Looks like some context is missing.
This looks like an explanation on how to count elements in the union of 3 sets A, B, and C.
Btw, the notation |A| means the number of elements in A (also called the cardinality of A).
The formula for that is:
$$|A\cup B \cup C| = |A|+|B|+|C|- \Big( |A \cap B|+|A \cap C| +|B \cap C| \Big)+|A \cap B \cap C|$$
In words: the total number of elements in the union is the sum of the elements in each set minus the elements in the mutual intersections plus the elements in the 3-way intersection.
I believe the rightmost drawing represents the actual situation.
That is, we have 3 sets A, B, and C that each have 4 elements, such that each of the different types of intersections contain 1 element.
The total number of elements in the union is 7.
The leftmost drawing shows what you would count if you calculate |A|+|B|+|C|.
In that case each element in the intersections is counted twice, hence the 2 in the overlaps.
Except for the part where all 3 sets intersect where each element is counted thrice, hence the 3 in the middle.
The middle drawing represents what you get with only the part of the formula that is given below it.
The rightmost drawing is putting everything together, effectively showing the original situation.
It seems it's the case that circles are filled up with numbers (look at numbers as objects like tomatoes!) and the image is asking you find solve the desired equations.
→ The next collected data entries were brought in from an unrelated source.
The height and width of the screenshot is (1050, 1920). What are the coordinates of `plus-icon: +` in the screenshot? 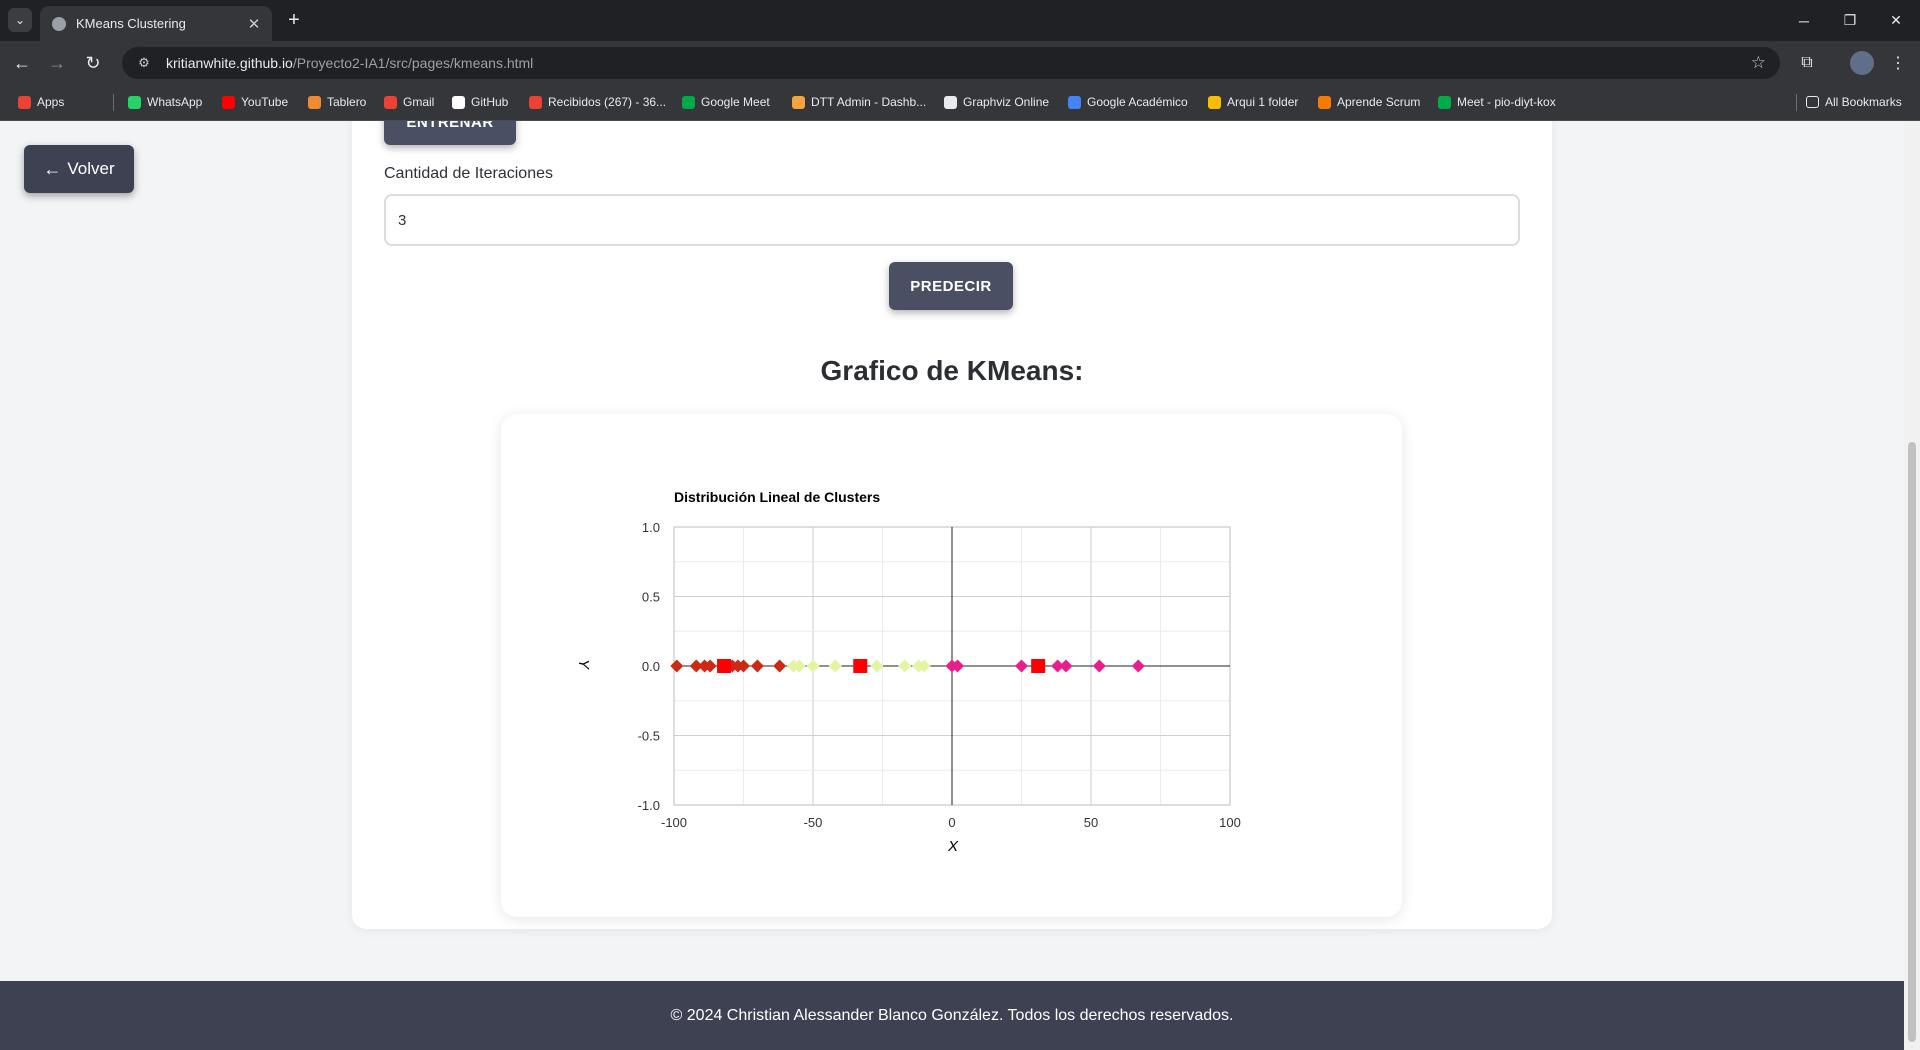 It's located at (294, 20).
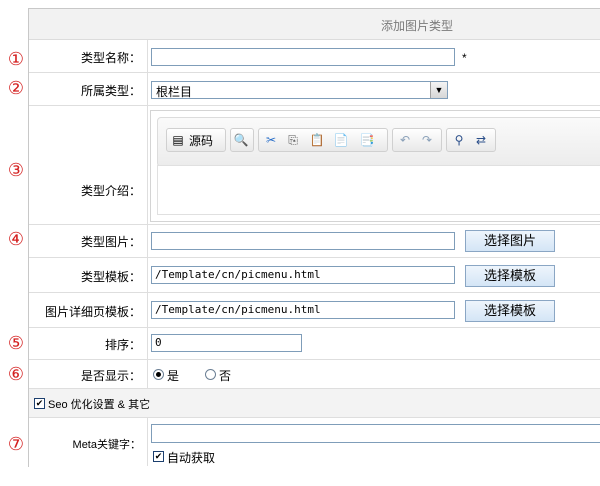  Describe the element at coordinates (376, 434) in the screenshot. I see `meta-keywords-input` at that location.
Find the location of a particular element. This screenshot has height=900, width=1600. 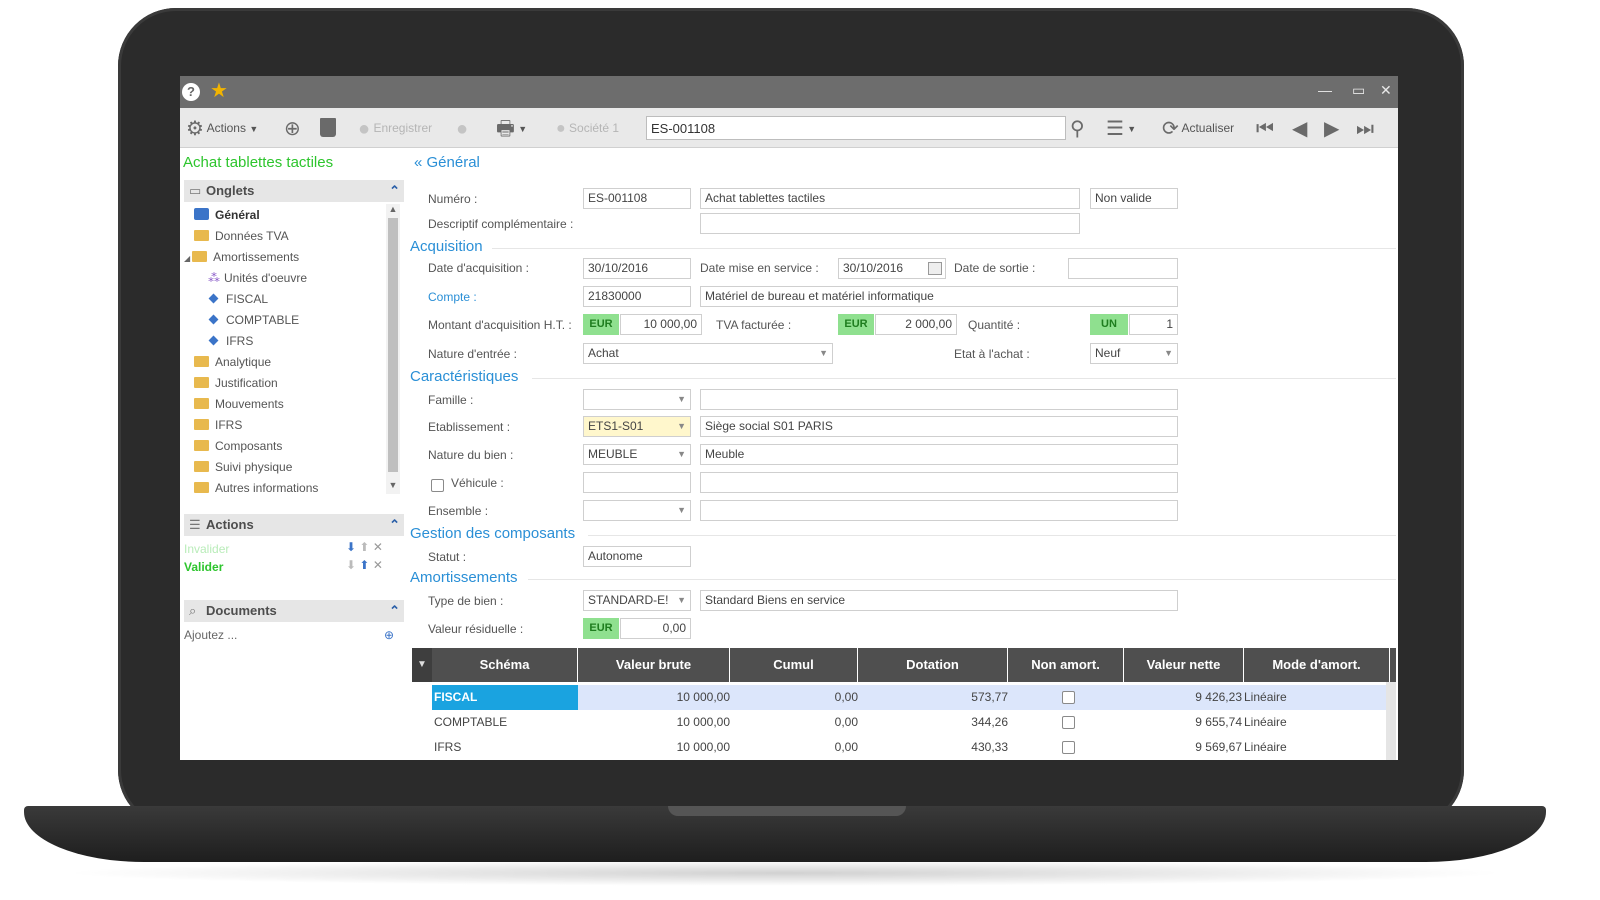

montant-field: 10 000,00 is located at coordinates (661, 324).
Just you should decide at first the sets A, B and C in the image!! unless you would not be able to solve it. For example, for the leftmost picture, let the up-left circle be A, the up-right one be the set B, and the down one be C, the the answer of the equation |A|+|B|+|C| is equal to 4+4+4=12.
And the other possibility is what bergausstein mentioned! (And You again need to mark the sets first!)
The numbers indicate how many times that region has been counted using the equation below it. In the first one, you have three regions which are double counted and one region that is triple counted so you then subtract out $\Big( |A \cap B|+|A \cap C| +|B \cap C| \Big)$, which gets you close. We see that after doing this all regions are counted once, as desired, except for the middle region so we add back in $|A \cap B \cap C|$ and now we correctly are counting each region just one time.